UNLABELLED: One gene can produce multiple transcript variants encoding proteins with different functions. To facilitate visual analysis of transcript variants, we developed ProtAnnot, which shows protein annotations in the context of genomic sequence. ProtAnnot searches InterPro and displays profile matches (protein annotations) alongside gene models, exposing how alternative promoters, splicing and 3' end processing add, remove, or remodel functional motifs. To draw attention to these effects, ProtAnnot color-codes exons by frame and displays a cityscape graphic summarizing exonic sequence at each position. These techniques make visual analysis of alternative transcripts faster and more convenient for biologists. AVAILABILITY AND IMPLEMENTATION: ProtAnnot is a plug-in App for Integrated Genome Browser, an open source desktop genome browser available from http://www.bioviz.org CONTACT: aloraine@uncc.edu.

A protocol for visual analysis of alternative splicing in RNA-Seq data using integrated genome browser.

Ultrahigh-throughput sequencing of cDNA (RNA-Seq) is an invaluable resource for investigating alternative splicing in an organism. Alternative splicing is a form of posttranscriptional regulation in which primary RNA transcripts from a single gene can be spliced in multiple ways leading to different RNA and protein products. In plants and other species, it has been shown that many genes involved in circadian regulation are alternatively spliced. As new RNA-Seq data sets become available, these data will lead to new insights into links between regulation RNA splicing and the circadian system. Analyzing RNA-Seq data sets requires software tools that can display RNA-Seq read alignments alongside gene models, enabling assessment of how treatments or developmental stages affect splicing patterns and production of novel variants. The Integrated Genome Browser (IGB) software program is a free and flexible desktop tool that enables discovery and quantification of alternative splicing. In this protocol, we use IGB and a cold-stress RNA-Seq data set to examine alternative splicing of Arabidopsis thaliana LHY, a circadian clock regulator. IGB is freely available from http://www.bioviz.org .

Mining Arabidopsis thaliana RNA-seq data with Integrated Genome Browser reveals stress-induced alternative splicing of the putative splicing regulator SR45a.

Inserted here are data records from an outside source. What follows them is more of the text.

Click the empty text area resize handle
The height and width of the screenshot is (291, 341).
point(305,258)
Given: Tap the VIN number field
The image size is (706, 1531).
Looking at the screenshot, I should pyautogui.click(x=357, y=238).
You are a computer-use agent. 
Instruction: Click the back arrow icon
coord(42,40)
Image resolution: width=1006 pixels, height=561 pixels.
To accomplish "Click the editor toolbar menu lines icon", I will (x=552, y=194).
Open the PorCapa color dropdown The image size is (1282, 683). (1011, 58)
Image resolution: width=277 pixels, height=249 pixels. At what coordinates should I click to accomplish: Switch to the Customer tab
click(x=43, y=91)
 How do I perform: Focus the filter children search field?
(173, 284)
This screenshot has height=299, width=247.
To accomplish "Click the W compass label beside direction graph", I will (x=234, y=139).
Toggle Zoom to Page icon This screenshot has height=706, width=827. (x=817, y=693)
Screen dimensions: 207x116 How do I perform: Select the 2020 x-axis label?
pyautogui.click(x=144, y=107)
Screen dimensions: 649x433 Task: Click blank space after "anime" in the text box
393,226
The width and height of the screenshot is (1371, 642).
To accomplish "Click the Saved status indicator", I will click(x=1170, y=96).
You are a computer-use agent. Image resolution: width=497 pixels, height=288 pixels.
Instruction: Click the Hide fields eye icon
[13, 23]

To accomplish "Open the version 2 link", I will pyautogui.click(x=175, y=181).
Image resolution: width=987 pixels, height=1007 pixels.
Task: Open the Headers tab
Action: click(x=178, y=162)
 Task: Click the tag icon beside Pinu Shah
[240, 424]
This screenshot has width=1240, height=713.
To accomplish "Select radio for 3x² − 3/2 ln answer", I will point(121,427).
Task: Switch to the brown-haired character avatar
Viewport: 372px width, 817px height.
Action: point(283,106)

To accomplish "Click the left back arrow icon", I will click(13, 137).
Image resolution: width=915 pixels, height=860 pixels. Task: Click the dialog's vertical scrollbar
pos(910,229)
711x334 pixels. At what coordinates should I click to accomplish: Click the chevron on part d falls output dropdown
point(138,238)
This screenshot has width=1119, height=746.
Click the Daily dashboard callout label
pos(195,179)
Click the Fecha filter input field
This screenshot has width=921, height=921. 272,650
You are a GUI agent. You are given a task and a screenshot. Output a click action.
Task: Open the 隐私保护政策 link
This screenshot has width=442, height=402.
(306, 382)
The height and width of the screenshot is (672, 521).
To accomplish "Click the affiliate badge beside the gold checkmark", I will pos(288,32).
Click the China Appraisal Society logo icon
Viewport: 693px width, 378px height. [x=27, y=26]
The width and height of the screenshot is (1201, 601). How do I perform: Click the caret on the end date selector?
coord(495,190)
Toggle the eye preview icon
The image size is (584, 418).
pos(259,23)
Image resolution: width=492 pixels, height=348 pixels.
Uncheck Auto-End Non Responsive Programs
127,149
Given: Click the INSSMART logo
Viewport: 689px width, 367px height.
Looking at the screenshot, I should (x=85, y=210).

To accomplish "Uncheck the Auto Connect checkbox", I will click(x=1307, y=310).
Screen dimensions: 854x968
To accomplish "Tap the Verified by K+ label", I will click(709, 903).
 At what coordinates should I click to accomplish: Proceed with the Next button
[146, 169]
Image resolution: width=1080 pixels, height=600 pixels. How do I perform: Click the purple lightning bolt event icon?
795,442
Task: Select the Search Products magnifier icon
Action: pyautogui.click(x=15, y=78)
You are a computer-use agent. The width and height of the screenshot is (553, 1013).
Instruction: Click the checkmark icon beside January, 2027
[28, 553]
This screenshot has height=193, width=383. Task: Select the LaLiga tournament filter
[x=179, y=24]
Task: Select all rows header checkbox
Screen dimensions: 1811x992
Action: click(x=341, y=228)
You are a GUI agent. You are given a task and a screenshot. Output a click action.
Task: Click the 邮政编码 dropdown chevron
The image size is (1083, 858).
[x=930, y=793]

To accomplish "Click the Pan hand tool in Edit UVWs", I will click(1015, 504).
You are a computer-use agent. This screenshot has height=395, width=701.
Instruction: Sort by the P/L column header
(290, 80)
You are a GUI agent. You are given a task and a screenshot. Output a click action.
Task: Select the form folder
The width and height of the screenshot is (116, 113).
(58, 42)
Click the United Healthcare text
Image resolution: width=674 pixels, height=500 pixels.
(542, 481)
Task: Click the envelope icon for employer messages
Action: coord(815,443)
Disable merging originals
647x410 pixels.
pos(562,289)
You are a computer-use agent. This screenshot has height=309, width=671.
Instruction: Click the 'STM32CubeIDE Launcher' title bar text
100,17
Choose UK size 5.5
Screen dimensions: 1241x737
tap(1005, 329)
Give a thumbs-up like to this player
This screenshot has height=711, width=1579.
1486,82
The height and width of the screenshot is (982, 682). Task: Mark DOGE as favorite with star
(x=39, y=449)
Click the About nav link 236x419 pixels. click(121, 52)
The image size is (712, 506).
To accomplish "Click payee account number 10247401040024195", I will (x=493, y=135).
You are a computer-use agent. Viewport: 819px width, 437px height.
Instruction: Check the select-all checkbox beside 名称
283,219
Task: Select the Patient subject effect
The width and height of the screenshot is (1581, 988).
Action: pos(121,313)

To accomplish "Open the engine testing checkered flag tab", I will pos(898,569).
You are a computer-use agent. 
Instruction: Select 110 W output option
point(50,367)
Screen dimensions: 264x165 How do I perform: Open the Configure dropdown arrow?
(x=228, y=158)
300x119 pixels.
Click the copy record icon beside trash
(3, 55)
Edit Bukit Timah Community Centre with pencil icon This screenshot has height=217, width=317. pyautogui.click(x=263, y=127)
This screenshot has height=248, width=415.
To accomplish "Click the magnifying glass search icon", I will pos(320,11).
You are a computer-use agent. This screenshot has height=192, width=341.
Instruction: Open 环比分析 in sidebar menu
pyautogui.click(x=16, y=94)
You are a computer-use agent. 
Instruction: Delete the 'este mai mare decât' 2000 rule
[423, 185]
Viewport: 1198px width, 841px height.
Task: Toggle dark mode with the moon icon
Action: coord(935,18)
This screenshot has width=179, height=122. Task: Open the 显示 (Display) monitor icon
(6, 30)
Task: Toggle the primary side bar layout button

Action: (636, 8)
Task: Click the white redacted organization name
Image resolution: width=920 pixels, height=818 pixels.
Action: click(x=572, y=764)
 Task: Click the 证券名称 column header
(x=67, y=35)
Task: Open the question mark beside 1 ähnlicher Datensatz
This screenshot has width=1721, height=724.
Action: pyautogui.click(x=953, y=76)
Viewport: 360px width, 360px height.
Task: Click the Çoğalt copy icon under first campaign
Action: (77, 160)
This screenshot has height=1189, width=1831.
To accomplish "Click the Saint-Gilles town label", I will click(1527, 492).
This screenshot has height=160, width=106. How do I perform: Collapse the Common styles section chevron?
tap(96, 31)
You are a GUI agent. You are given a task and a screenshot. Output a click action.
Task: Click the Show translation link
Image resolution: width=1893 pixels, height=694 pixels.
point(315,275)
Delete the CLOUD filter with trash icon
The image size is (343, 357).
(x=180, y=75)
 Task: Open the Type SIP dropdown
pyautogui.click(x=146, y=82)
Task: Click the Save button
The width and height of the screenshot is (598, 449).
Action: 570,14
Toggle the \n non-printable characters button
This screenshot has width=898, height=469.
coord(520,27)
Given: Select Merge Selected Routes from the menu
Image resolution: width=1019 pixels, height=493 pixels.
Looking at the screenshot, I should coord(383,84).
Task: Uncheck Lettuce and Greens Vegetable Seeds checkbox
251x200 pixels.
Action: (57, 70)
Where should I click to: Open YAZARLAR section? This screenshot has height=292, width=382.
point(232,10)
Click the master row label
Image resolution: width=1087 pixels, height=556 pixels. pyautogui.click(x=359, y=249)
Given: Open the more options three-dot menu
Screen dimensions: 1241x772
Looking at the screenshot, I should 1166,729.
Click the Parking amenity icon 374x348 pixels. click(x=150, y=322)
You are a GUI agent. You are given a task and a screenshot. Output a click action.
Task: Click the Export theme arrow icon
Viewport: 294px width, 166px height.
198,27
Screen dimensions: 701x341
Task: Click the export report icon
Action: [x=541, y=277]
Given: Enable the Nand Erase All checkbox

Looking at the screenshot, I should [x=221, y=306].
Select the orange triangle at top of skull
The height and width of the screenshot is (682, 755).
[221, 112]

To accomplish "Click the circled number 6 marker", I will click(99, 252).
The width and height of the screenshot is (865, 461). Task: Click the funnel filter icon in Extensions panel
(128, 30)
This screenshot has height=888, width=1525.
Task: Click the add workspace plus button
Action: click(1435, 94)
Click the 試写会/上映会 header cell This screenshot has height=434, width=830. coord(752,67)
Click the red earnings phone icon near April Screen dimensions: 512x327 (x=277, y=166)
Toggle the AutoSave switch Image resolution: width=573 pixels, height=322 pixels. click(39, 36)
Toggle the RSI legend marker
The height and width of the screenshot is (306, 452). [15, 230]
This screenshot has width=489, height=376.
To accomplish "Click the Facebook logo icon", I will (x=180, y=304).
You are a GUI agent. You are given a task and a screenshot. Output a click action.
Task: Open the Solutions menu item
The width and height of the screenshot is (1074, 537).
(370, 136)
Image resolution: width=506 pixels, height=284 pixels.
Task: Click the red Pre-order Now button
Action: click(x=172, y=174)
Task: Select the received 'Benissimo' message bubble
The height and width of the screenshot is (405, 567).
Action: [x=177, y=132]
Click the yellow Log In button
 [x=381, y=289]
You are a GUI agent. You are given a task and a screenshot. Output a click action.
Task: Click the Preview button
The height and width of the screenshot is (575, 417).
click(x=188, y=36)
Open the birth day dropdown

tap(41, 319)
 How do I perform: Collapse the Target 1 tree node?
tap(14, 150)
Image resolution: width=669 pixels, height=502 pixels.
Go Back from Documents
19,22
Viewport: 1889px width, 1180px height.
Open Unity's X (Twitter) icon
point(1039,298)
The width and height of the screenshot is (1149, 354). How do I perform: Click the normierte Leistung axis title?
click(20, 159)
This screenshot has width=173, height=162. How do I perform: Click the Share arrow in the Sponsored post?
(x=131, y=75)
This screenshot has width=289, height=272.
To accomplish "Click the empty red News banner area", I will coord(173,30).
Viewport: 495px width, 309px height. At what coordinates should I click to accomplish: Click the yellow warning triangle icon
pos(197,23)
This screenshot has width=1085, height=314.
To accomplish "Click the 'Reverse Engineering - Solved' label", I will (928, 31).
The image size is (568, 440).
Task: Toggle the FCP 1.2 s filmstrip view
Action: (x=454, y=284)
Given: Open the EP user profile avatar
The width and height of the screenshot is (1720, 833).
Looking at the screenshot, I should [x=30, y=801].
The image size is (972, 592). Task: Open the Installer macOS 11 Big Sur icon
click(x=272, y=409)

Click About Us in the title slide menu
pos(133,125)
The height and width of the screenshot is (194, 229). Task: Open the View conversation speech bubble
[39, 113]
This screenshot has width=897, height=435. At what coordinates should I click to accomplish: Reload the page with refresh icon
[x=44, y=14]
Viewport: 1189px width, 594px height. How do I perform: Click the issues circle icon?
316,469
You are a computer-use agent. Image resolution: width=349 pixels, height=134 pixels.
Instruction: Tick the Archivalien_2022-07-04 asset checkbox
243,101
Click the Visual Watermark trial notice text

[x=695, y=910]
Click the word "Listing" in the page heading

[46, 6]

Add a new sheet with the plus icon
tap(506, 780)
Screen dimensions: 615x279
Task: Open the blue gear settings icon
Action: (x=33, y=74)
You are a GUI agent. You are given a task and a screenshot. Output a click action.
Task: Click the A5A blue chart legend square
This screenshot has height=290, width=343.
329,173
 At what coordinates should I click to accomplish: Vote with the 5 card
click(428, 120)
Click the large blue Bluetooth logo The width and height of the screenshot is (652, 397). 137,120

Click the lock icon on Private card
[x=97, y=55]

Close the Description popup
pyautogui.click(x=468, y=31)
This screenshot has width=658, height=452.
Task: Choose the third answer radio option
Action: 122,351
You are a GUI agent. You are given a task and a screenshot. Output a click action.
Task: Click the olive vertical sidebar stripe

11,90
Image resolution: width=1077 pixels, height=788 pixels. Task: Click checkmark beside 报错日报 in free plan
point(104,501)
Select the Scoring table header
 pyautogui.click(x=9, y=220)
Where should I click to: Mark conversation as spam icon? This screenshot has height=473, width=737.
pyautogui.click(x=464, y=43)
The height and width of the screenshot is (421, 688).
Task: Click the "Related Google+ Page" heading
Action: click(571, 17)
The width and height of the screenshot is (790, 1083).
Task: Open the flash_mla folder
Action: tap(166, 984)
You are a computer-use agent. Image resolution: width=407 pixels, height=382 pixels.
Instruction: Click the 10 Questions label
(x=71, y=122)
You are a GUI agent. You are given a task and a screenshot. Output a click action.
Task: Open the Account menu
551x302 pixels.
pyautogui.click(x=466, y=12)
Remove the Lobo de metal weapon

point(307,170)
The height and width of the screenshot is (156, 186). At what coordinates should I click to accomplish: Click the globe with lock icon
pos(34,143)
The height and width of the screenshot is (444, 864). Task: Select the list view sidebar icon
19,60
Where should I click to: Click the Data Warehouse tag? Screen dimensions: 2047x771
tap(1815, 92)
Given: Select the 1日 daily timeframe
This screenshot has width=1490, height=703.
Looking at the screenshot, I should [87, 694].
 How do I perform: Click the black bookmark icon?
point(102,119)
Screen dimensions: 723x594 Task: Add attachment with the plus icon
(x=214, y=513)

PREMISE OF THE STUDY: High-throughput sequencing of cDNA libraries prepared from diverse samples (RNA-seq) can reveal genome-wide changes in alternative splicing. Using RNA-seq data to assess splicing at the level of individual genes requires the ability to visualize read alignments alongside genomic annotations. To meet this need, we added RNA-seq visualization capability to Integrated Genome Browser (IGB), a free desktop genome visualization tool. To illustrate this capability, we present an in-depth analysis of abiotic stresses and their effects on alternative splicing of SR45a (AT1G07350), a putative splicing regulator from Arabidopsis thaliana. METHODS: cDNA libraries prepared from Arabidopsis plants that were subjected to heat and dehydration stresses were sequenced on an Illumina GAIIx sequencer, yielding more than 511 million high-quality 75-base, single-end sequence reads. Reads were aligned onto the reference genome and visualized in IGB. KEY RESULTS: Using IGB, we confirmed exon-skipping alternative splicing in SR45a. Exon-skipped variant AT1G07350.1 encodes full-length SR45a protein with intact RS and RNA recognition motifs, while nonskipped variant AT1G07350.2 lacks the C-terminal RS region due to a frameshift in the alternative exon. Heat and drought stresses increased both transcript abundance and the proportion of exon-skipped transcripts encoding the full-length protein. We identified new splice sites and observed frequent intron retention flanking the alternative exon. CONCLUSIONS: This study underlines the importance of visual inspection of RNA-seq alignments when investigating alternatively spliced genes. We showed that heat and dehydration stresses increase overall abundance of SR45a mRNA while also increasing production of transcripts encoding the full-length SR45a protein relative to other splice variants.